Exercise prompt: Could you copy the material below verbatim, from the line with "Click the Frontier credit card image" to the line with "Action: coord(29,232)", including both of those lines, and leave the pictures out of your answer?
== == ==
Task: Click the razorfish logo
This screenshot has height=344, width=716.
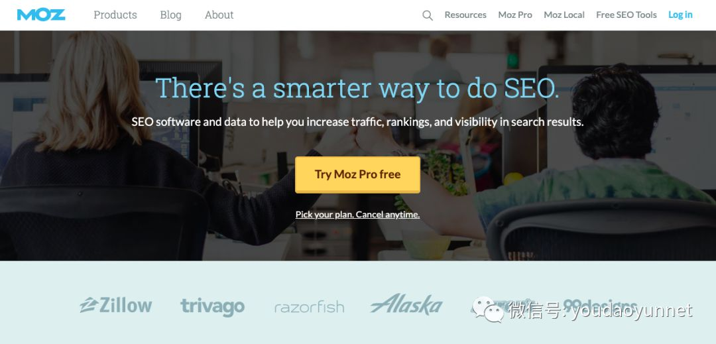Action: point(309,308)
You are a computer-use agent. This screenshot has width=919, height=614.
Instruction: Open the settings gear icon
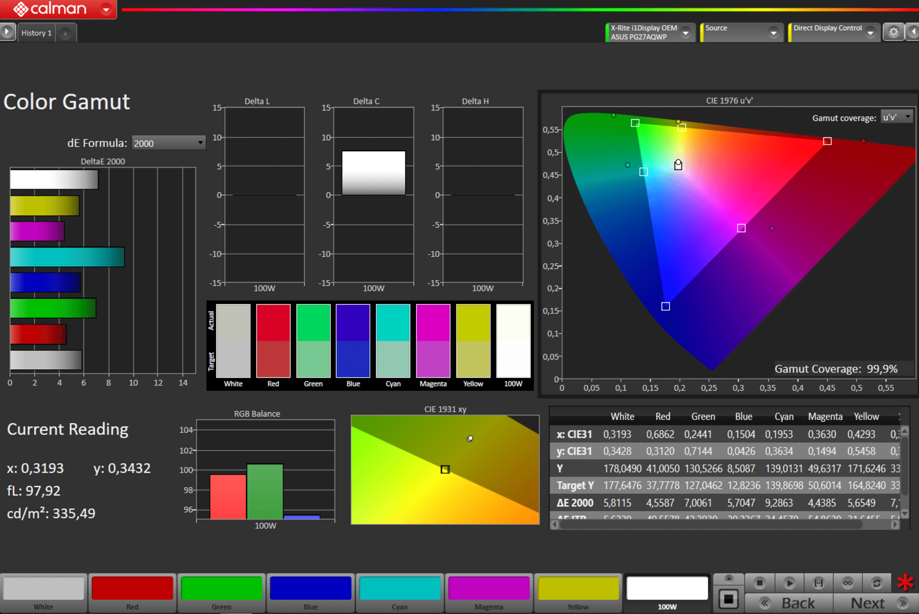pyautogui.click(x=893, y=32)
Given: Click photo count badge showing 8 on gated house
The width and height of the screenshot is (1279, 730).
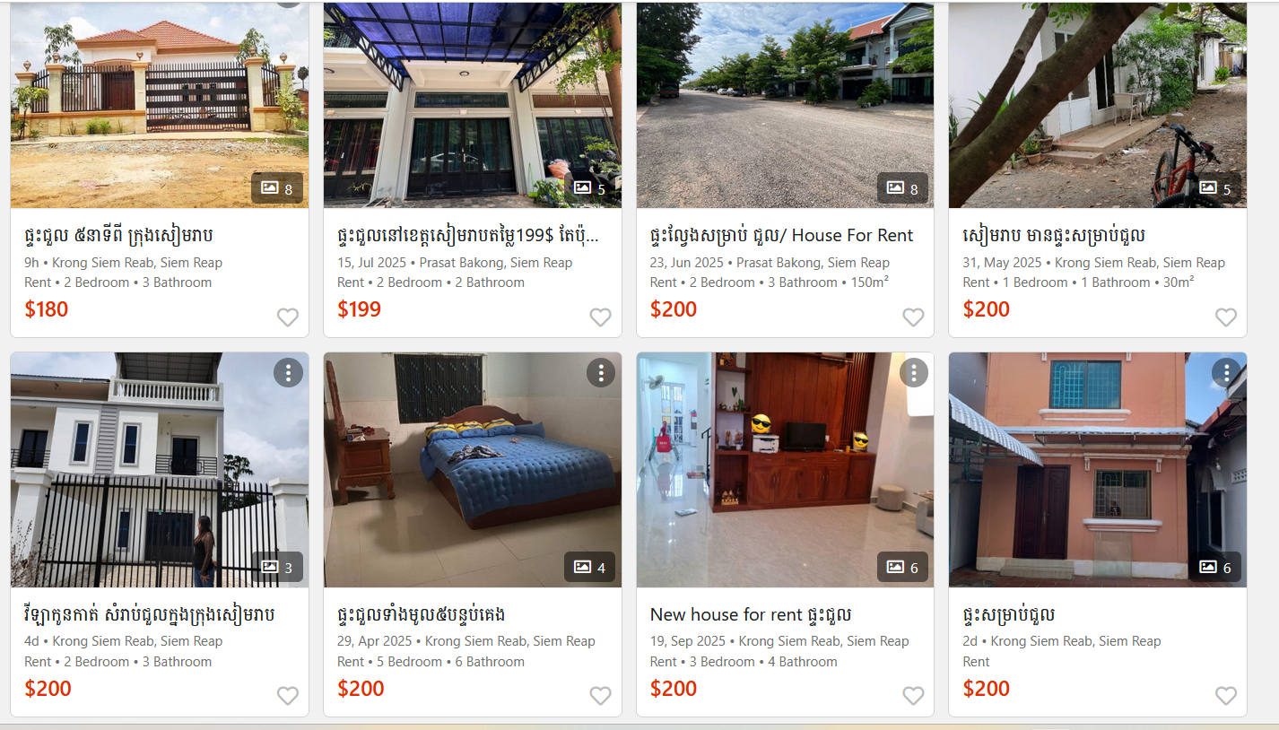Looking at the screenshot, I should tap(277, 188).
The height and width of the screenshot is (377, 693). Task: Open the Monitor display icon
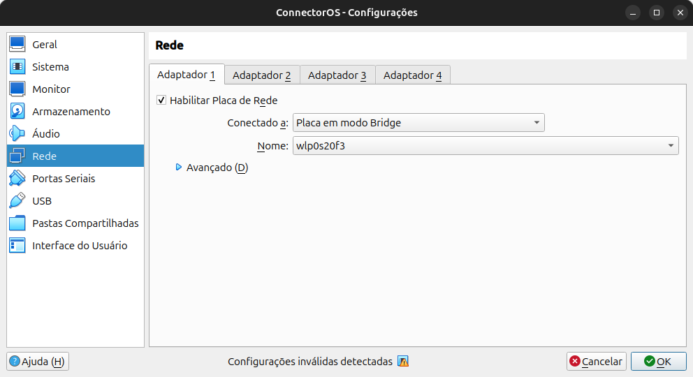[x=17, y=89]
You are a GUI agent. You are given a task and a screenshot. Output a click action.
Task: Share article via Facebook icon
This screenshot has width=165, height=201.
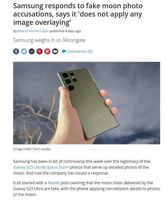(16, 51)
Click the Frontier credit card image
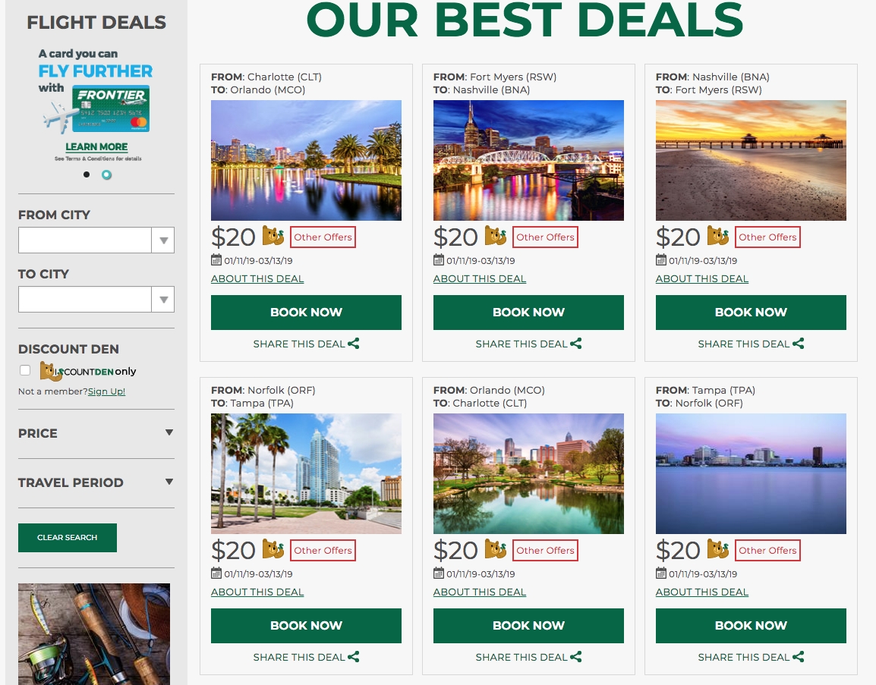This screenshot has width=876, height=685. click(111, 108)
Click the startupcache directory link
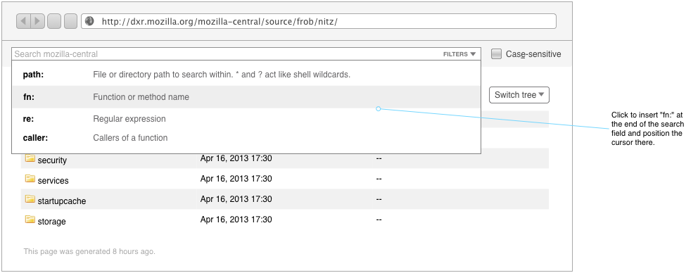The image size is (698, 273). tap(62, 201)
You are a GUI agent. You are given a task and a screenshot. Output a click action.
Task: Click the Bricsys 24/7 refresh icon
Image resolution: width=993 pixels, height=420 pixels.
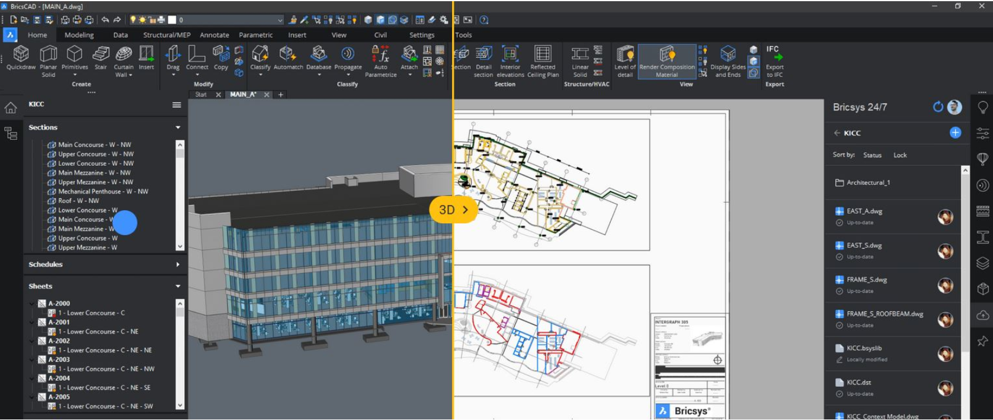[938, 107]
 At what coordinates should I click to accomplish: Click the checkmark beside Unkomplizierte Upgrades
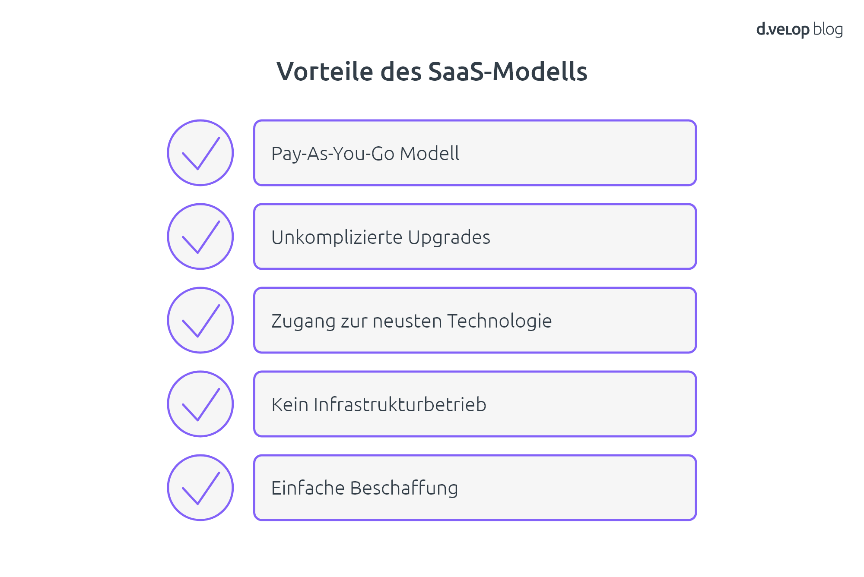200,236
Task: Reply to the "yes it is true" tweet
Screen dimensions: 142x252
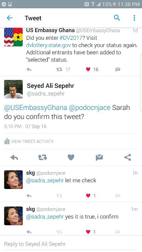Action: coord(29,232)
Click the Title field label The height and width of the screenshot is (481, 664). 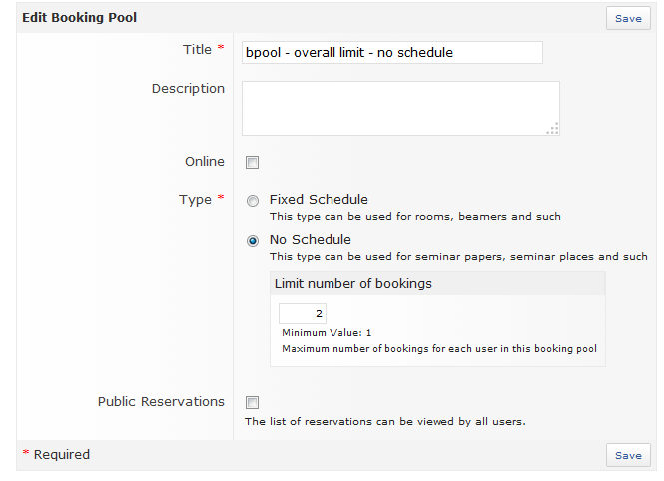[x=197, y=50]
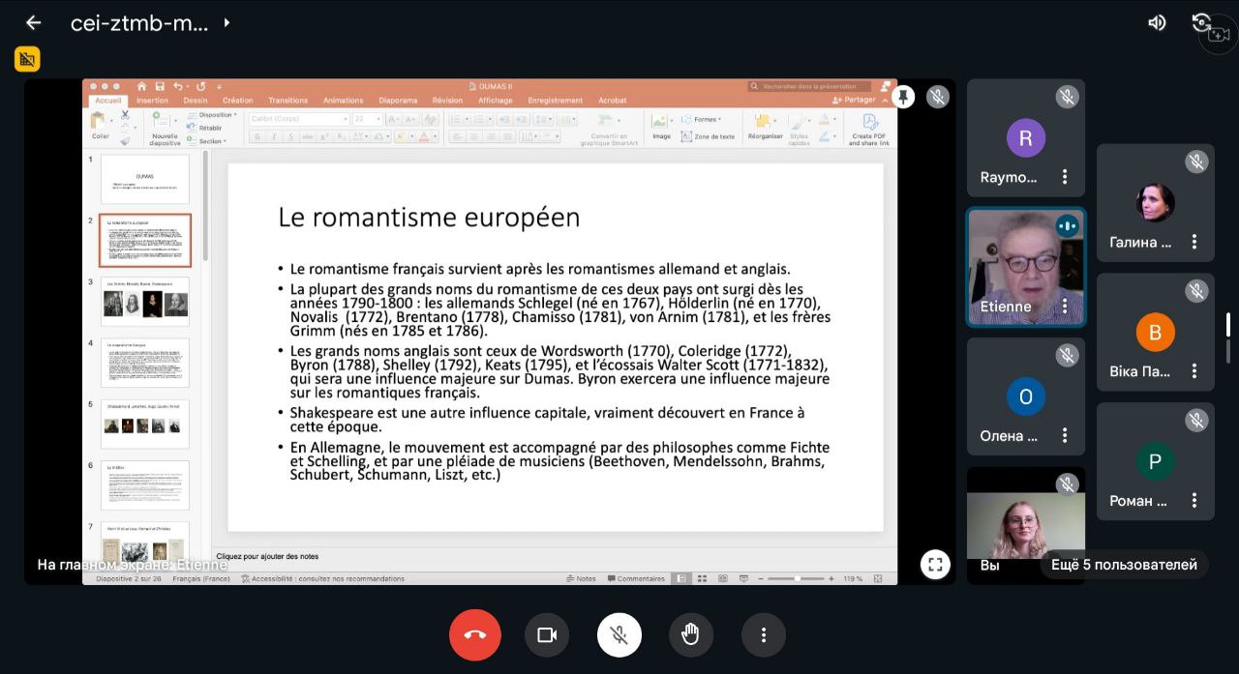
== == ==
Final result:
Click the Frontier credit card image
This screenshot has width=876, height=685. click(111, 108)
Click the startupcache directory link
The image size is (698, 273). tap(62, 201)
You are a GUI agent. You are given a task and a screenshot. Output a click action.
Task: Click the Bricsys 24/7 refresh icon
Image resolution: width=993 pixels, height=420 pixels.
[938, 107]
 At what coordinates should I click to accomplish: Click the checkmark beside Unkomplizierte Upgrades
200,236
Task: Reply to the "yes it is true" tweet
Screen dimensions: 142x252
Action: coord(29,232)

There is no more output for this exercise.